A bipartisan group of House legislators in February reintroduced legislation from 2022 that would pave the way for employer-sponsored, stand-alone telehealth benefits plans.

The bill is important as the current law allowing health insurers to cover telehealth benefits sunsets at the end of 2024, which would be difficult for many patients and providers who have grown accustomed to telehealth visits with their physicians.

The legislation, however, takes a different approach by instead making telehealth benefits separate from a health plan.

A similar measure died in committee last year due to congressional inertia during an election year. The current legislation has bipartisan support with sponsorship by Rep. Angie Craig, D-Minnesota, Rep. Ron Estes, R-Kansas, Rep. Mikie Sherrill, D-New Jersey, and Rep. Rick Allen, R-Georgia.

The bill

The goal of the Telehealth Benefit Expansion for Workers Act would be to make stand-alone telehealth benefits separate, and not a replacement for a group health plan. Instead, employers would be able to offer them under a group health plan or group health insurance coverage as excepted benefits.

Excepted benefits are additional coverages that employers can, but are not required to, offer, like vision or dental insurance. Federal law dictates what qualifies as an excepted benefit, which necessitates the legislation to add telehealth services to the mix.

Telehealth benefits, under the legislation, would apply to all workers, even those who work part-time or seasonally.

Why is the legislation needed?

Prior to the COVID-19 pandemic, health plans were unable to cover telehealth services under the law. But, when the outbreak first started, followed by lockdowns, telemedicine was sometimes the only option patients had to get face time with their physicians.

As a result, lawmakers enacted laws that allow health plans to cover patients’ video and phone visits with their doctors.
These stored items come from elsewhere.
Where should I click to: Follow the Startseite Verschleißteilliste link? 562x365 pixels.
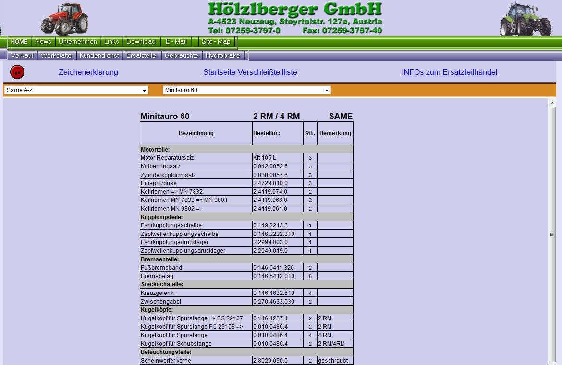[250, 72]
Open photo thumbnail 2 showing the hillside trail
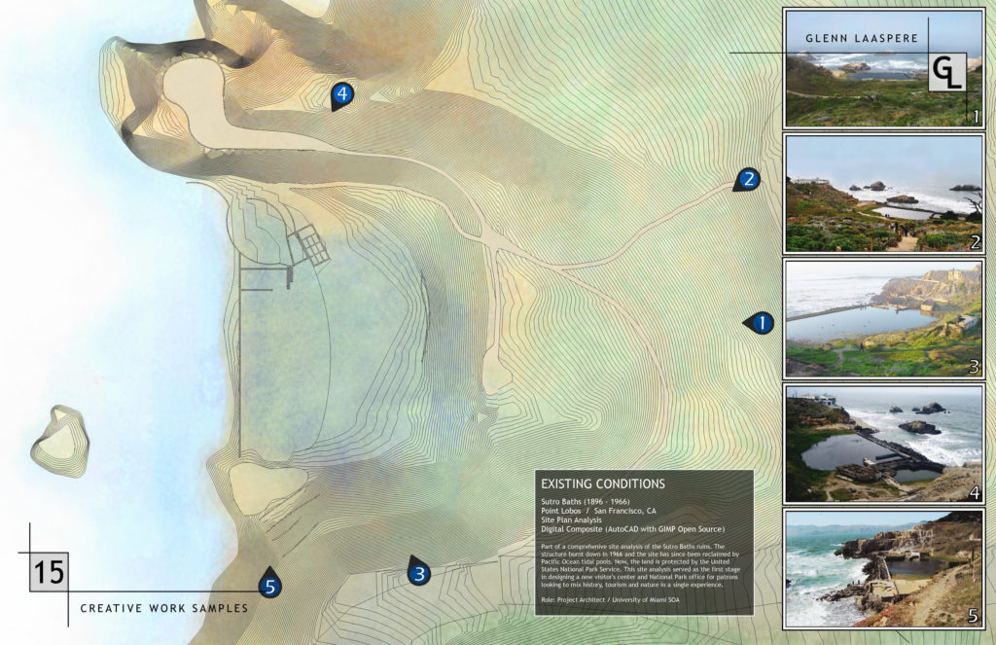Image resolution: width=996 pixels, height=645 pixels. click(x=883, y=193)
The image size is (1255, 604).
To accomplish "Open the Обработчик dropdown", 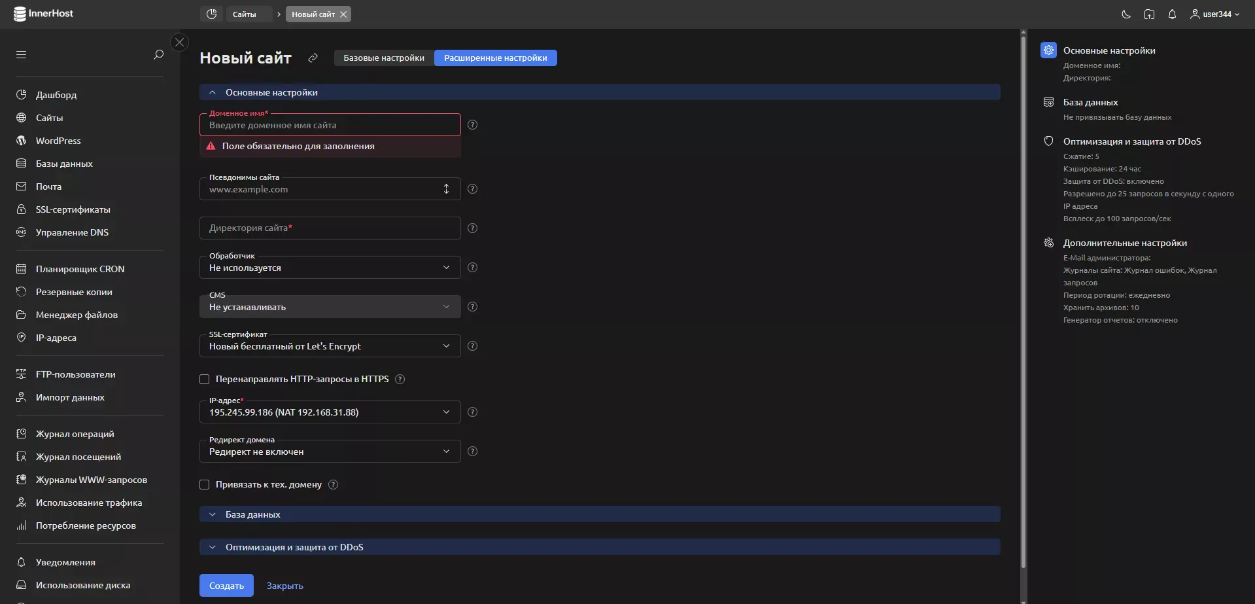I will coord(330,268).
Those laws were set to sunset 151 days after the COVID-19 public health emergency expires.

But the budget bill signed into law at the end of 2022 extends and expands telehealth flexibilities under the law through Dec. 31, 2024. Those flexibilities include:

  • Expanding originating sites to include any sites where patients are located, including their homes.
  • Extending coverage and payment for audio-only telehealth services.

What’s next

This measure has only just been introduced, but since it was crafted by Democrats and Republicans, and considering the eventual sunsetting of telehealth provisions, there is some urgency in getting permanent legislation on the books.

However, as telemedicine grows in use and popularity, elected representatives may feel pressured to make permanent the current law that allows health plans to cover video and telephone visits with their physicians.